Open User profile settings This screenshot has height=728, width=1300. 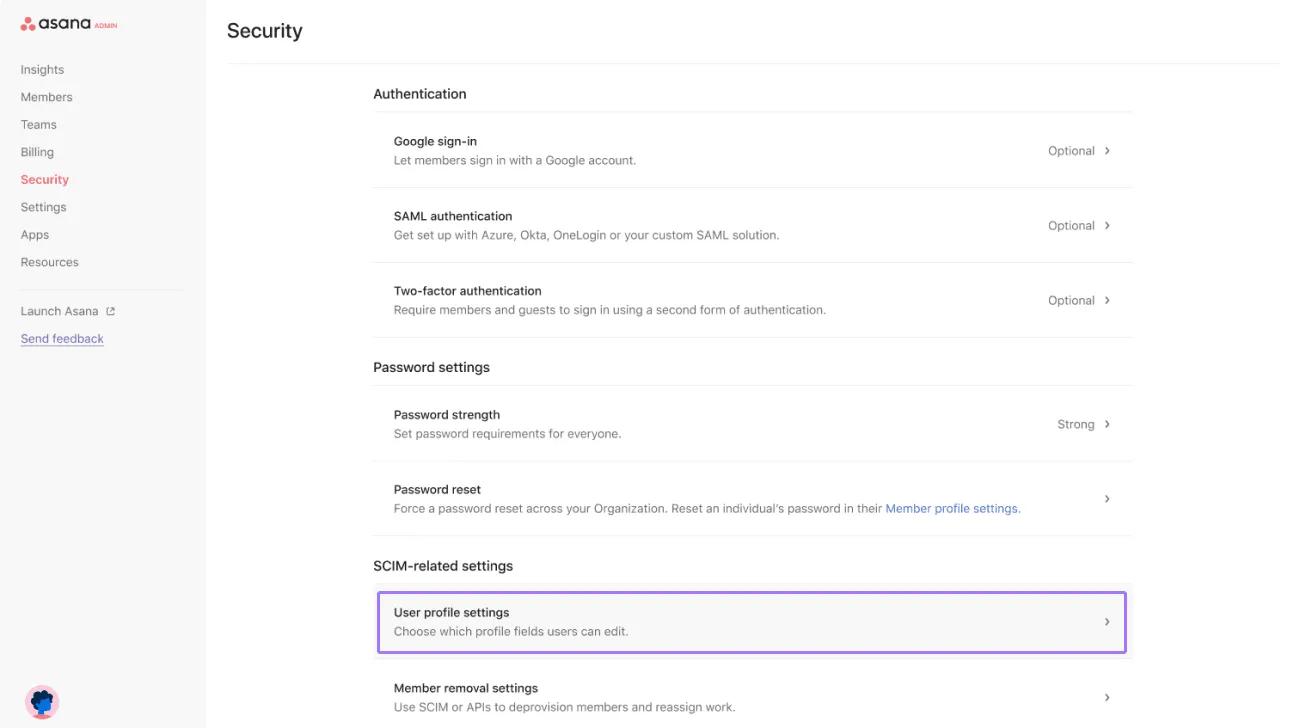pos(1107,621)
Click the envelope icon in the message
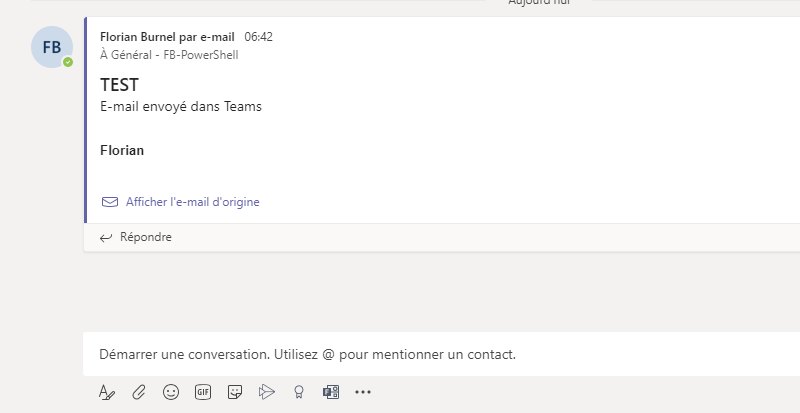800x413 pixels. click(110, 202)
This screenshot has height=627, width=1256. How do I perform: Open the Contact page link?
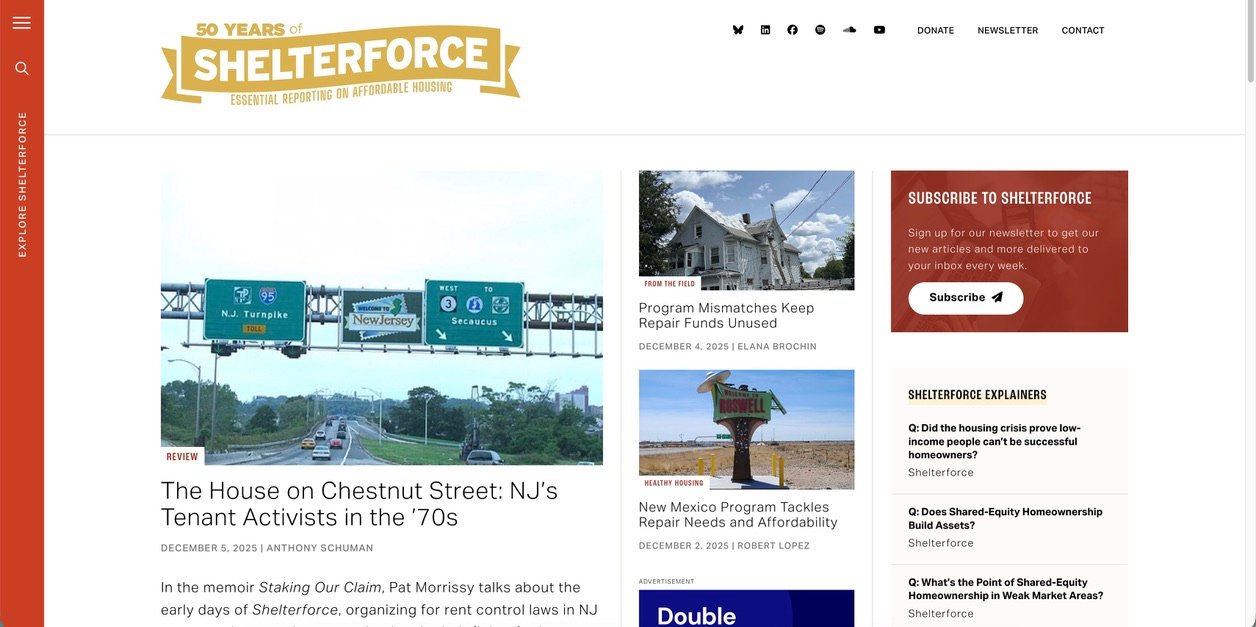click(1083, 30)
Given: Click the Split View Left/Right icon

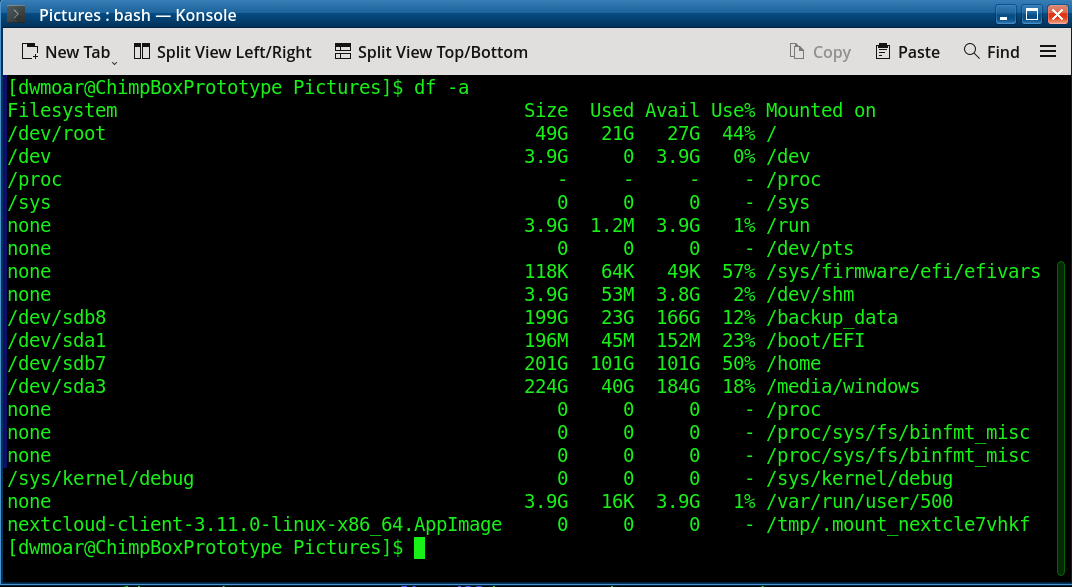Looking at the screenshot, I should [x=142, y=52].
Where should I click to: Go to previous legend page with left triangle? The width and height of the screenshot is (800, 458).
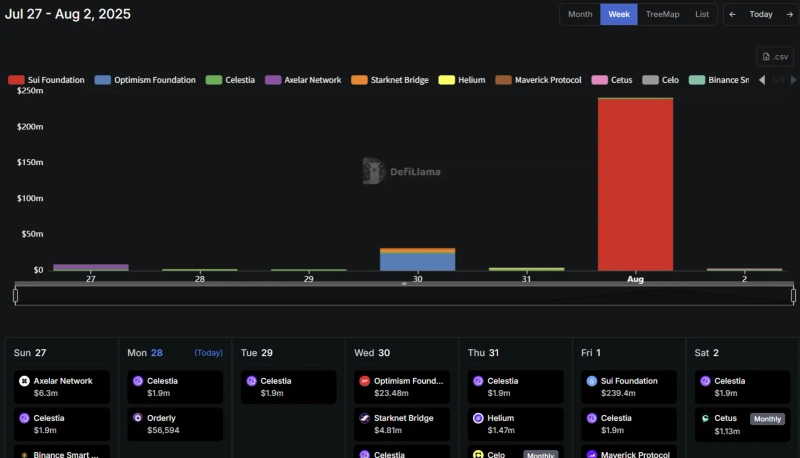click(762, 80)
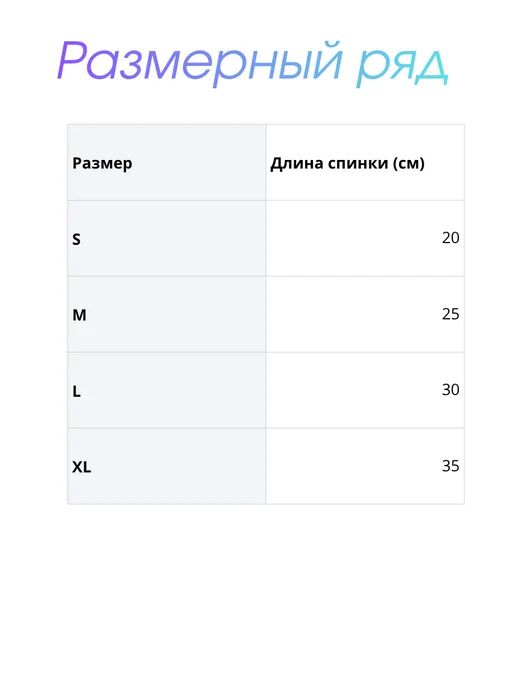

_ _ _ _ _ _ _

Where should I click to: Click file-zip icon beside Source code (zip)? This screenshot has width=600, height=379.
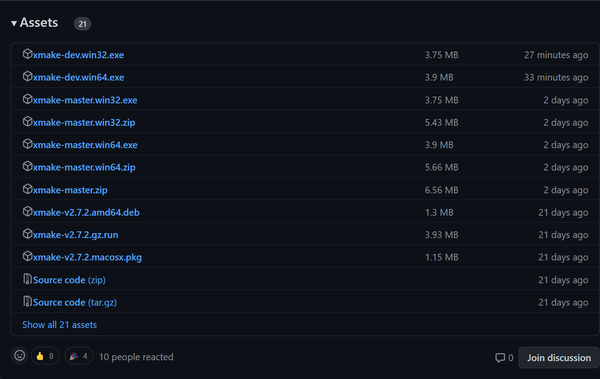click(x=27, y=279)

_ _ _ _ _ _ _

» TASK TO COMPLETE: List each line of the material above that contains the word "icon", copying every such line in full.

» WRITTEN REPLY:
Click the envelope icon in the message
Given: Click the Split View Left/Right icon
Where should I click to: Click file-zip icon beside Source code (zip)? This screenshot has width=600, height=379.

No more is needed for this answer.